Anyway, such was the surprising success of Miss Piggy, Gonzo, Fozzie Bear, Scooter, Animal, Zoot and other furry friends, plus a pair of extremely grumpy, elderly men named Statler and Waldorf whose job was to heckle the Muppets from their upper balcony box, it was obvious a fully-fledged film had to follow.  (In case it’s remotely of interest, the two grumps were so named after two New York hotels – the Statler Hilton and the Waldorf-Astoria.)  The Muppet Movie traced their history as they journeyed across America to Hollywood in search of a showbusiness career.  On the way they pick up other like-minded Mupps.  Add to this, cameo appearances from the likes of Mel Brooks, Telly Savalas and Steve Martin, and the producers knew they were on to a money spinner.  I can’t say I’ve seen the whole film as wasn’t that keen on the television show, but the public and reviewers were, to put it mildly, rather ecstatic – “The Muppet Movie is a winner…incorporating the zingy one-liners and bad puns that have become the teleseries’ trademark”…”It’s hip, funny, technically ingenious and utterly beguiling to grown ups and small persons.”  However, there’s a major factor here that warranted headlines  because for the first time ever, the film showed the Muppets’ feet!!

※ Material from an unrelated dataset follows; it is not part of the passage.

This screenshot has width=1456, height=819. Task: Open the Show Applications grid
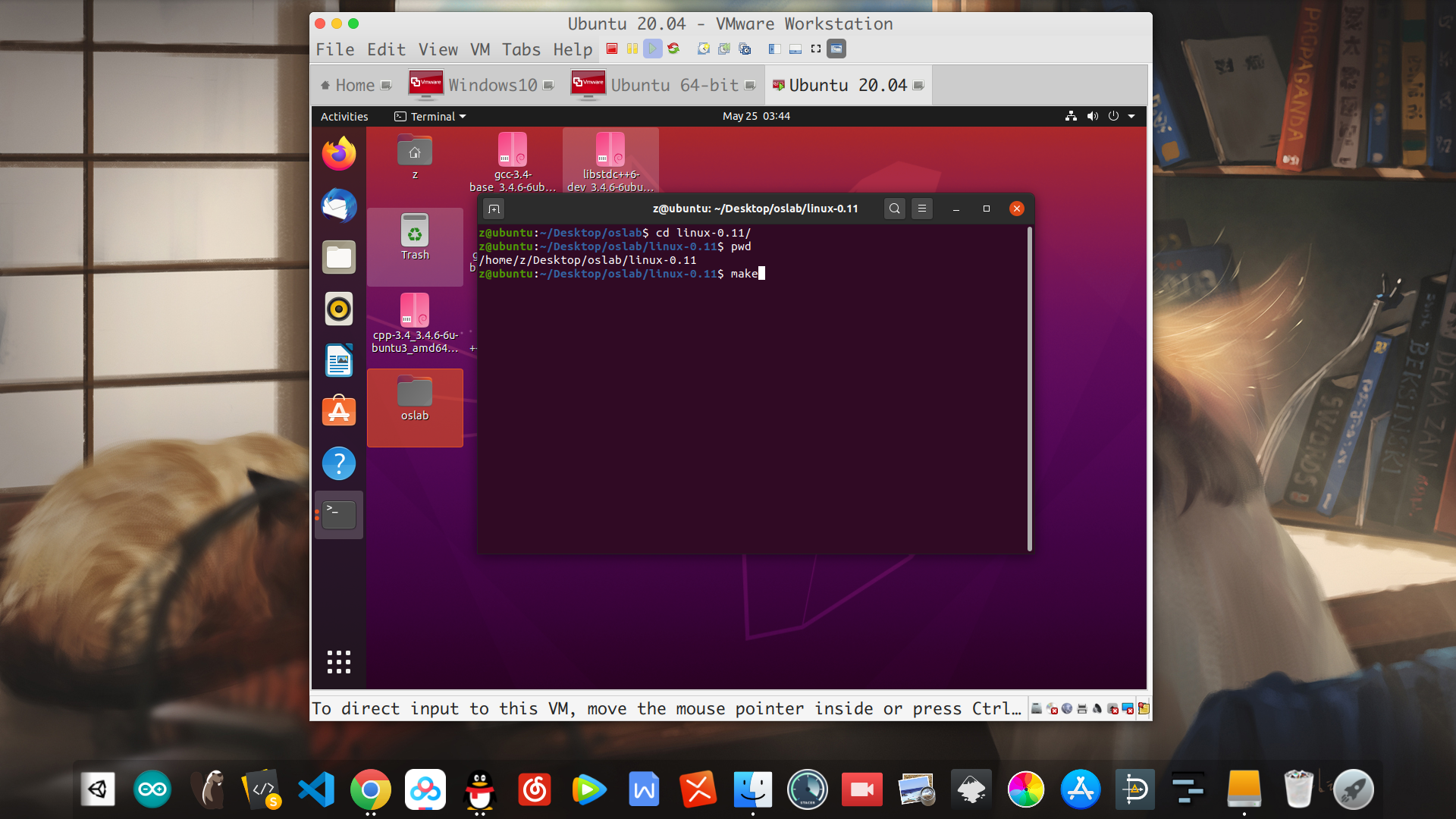coord(338,661)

Being an avid fan, the other film was so much more up my street:  Moonraker, the eleventh James Bond outing with the suave Roger Moore beautifully and elegantly playing the lead role.  The original plan was to film For Your Eyes Only following The Spy Who Loved Me but due to the rising public interest in science fiction thanks to the phenomenal success of Star Wars, the producers decided to cash in with Moonraker.  With a massive $34 million production budget, the film incorporated countless special effects to keep viewers glued to their seats, and also re-introduced a character named Jaws first seen in The Spy Who Loved Me. The formidable Jaws was James Bond’s most dreaded enemy whose aim in life was to assassinate hapless people.  Played by Richard Kiel, this popular henchman was skilled at his job as he relied on his brute strength and his flashing steel teeth to dispatch his helpless victims. Having said that, it was one of the most entertaining Bond films of its time based around a space shuttle being stolen and a plot to wipe out the world’s population in an attempt to create a master race.  The film delivered everything a fan could wish for, and it certainly ticked all the boxes for this gal.

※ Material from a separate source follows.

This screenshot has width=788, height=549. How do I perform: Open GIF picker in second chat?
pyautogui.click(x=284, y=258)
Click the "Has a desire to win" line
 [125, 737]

It didn’t occur to me immediately but this was the third film to feature Shirley Bassey singing the theme song:  “Goldfinger” and “Diamonds Are Forever” being the others. Miss Bassey wasn’t the first choice though as the song was intended for Kate Bush who, for some reason, gave it the thumbs down.  I wonder if she ever regretted her decision? 

So that’s a wrap, as they say, for this time around.   Stay safe and we’ll meet again next month.